However, because the data will be transmitted via electronic networks, we note that the above-referenced measures cannot limit or completely exclude the risk of unauthorized access or dissemination of such data or guarantee the security of any information that you send to us electronically. To this end, we recommend that your PC or mobile device have software capable of providing adequate security protection, such as an updated antivirus program, for the online transmission (inbound and outbound) of data and that your Internet Service Provider has adopted adequate security measures for a secure online transmission of your data, such as a firewall and anti-spam technology.
6. DO NOT TRACK
Some web browsers have “Do Not Track” features that allow you to tell a website not to track you. These features are not all uniform. The Site does not currently process or respond to “Do Not Track” signals.
7. STORAGE PERIOD
We will keep your personal information, including sensitive personal information, for as long as we need it, or as otherwise prescribed by law, for the purposes set out in this Policy. The retention period will vary depending on your interactions with us. For instance:
We may retain your personal information for a longer period of time if we believe valid legal grounds for doing so exist; for example, in the event of a complaint or if we reasonably believe there is a prospect of litigation in respect to our relationship with you.

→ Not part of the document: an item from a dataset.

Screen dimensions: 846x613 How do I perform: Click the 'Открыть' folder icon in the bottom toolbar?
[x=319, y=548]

To determine the appropriate retention period for personal information, including for categories not explicitly mentioned in this Section, we consider many factors, including the amount, nature and sensitivity of the personal information, the potential risk of harm from unauthorized use or disclosure of your personal information, the purposes for which we process your personal information and whether we can achieve those purposes through other means, and the applicable legal, regulatory, tax, accounting or other requirements. For more information, please contact the Data Controllers at privacy@herno.it
8. MANDATORY OR VOLUNTARY NATURE OF PROVIDING THE REQUESTED DATA
With the exception of the data related to your browsing activity (i.e., certain cookies, that are governed by our Cookie Policy), web beacons, log file and browsing data, and images and other data gathered by cameras or other similar technology in our Stores, your provision of any other data collected through the Site or in our Stores for answering your requests, providing information, as well as for marketing purposes and for analyzing your spending habits and preferences is voluntary and optional. Any failure by you to provide the data shall not limit your use of the Site; however, such failure may make it impossible for us to respond to your inquiries and requests for information, or to send materials, updates, newsletters or invitations to the events organized by us and/or our business partners, or to complete your purchase or to furnish the assistance that you requested or may request.

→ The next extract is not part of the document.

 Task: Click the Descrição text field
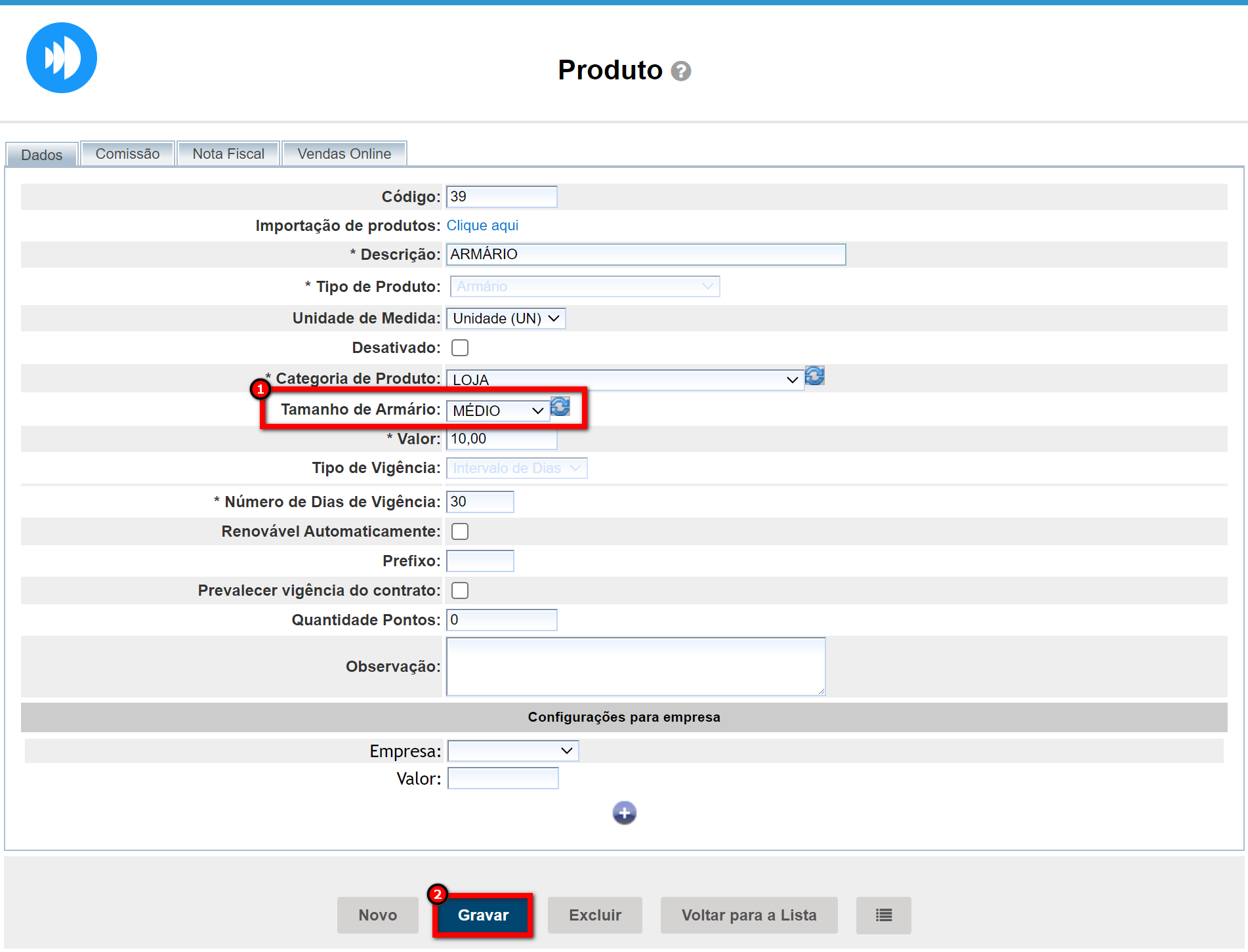point(646,255)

9. CATEGORIES OF RECIPIENTS OF PERSONAL DATA
We may disclose your personal data as indicated below:
Certain data collection and processing on the Site may be deemed by applicable state laws as a “sale” or “sharing” of personal information. For example, the personal identifiers and usage data collected by the cookies, web beacons and log files described above in Section 2 may be shared with our analytics vendors that may use such information for the purposes of targeted behavioral advertising across different platforms. Such disclosure is treated as a sale of personal data in certain jurisdictions. You can opt out of the sale or sharing of your personal information by sending an email to privacy@herno.it with the subject line “Do Not Sell or Share My Personal Information.” In your email, please include:
10. CROSS-BORDER DATA TRANSFER
Your data may be transferred and processed abroad only if adequate levels of protection and sufficient safeguards, as provided for by applicable law, are guaranteed. For more information about the location of your data, please contact the Data Controller at privacy@herno.it.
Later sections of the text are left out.